Iceland is also where Grant recorded his second solo album Pale Green Ghosts. Pale Green Ghosts is littered with songs about dysfunctional and broken relationships, dealing with homophobia, a friend's suicide and HIV infection. “I just want to talk about what I know. I am just trying to figure out what happened in my life. I guess it is a form of therapy,” Grant suggests. “Mostly it's observation, recording and trying to figure out how things were. I have spent a lot of time escaping and forgetting so I have destroyed a lot of memories. In order for me to stay clean and sober and enjoy my life I need to be very clear with myself about how things are in reality. I guess I am still pretty fucked up so who knows if the therapy is working. I have never been able to express myself succinctly and clearly in particular situations and in the moment. I guess I am trying to go back to those situations to address them in these songs.”

Grant's honesty extends to the rather public disclosure of his HIV status when guesting at Hercules & Love Affair's Meltdown gig in London last year. It's a move he does not regret, claiming that he has encountered only support and not discrimination. “I've not been a good example,” he concedes. “Disclosing my HIV status was my way of dealing with the function sex was playing in my life. It was just another part of my self-destructive behaviour. After I got sober I thought it was something I could keep for myself. Sex and, more particularly, unsafe sex was just another way of escape and forgetting: I could disappear and feel wanted but never really loved. So I ended up getting HIV after I had sobered up for all the wrong reasons, really.

§ **WHAT YOU SHOULD DO**: In the text about Grant, list everything the songs on Pale Green Ghosts are described as "dealing with".

§ **THE DATA**:
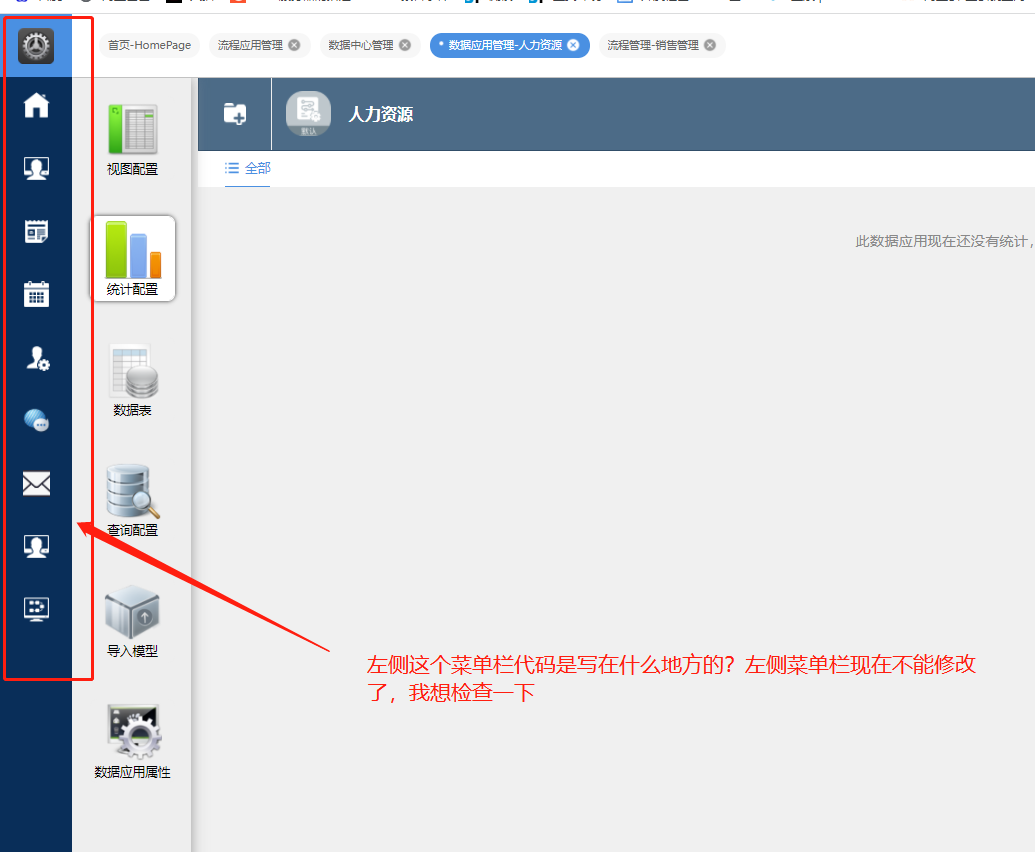1035x852 pixels.
Task: Open the 视图配置 panel icon
Action: coord(132,127)

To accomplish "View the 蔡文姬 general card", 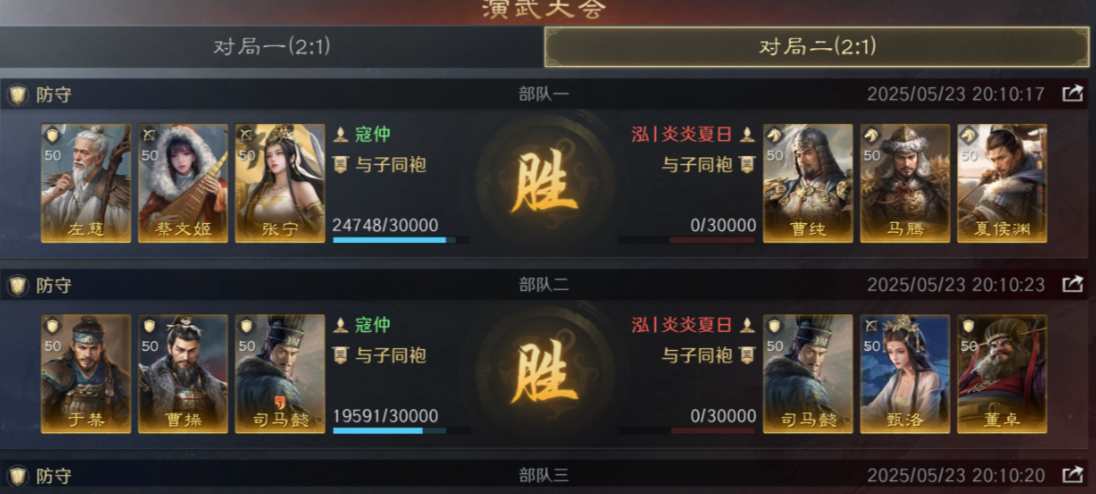I will click(183, 184).
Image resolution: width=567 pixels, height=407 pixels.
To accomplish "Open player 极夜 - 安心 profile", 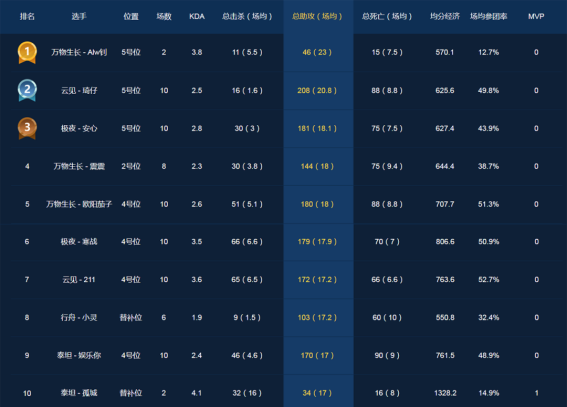I will point(79,128).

§ **FINISHED EXERCISE**:
- homophobia
- a friend's suicide
- HIV infection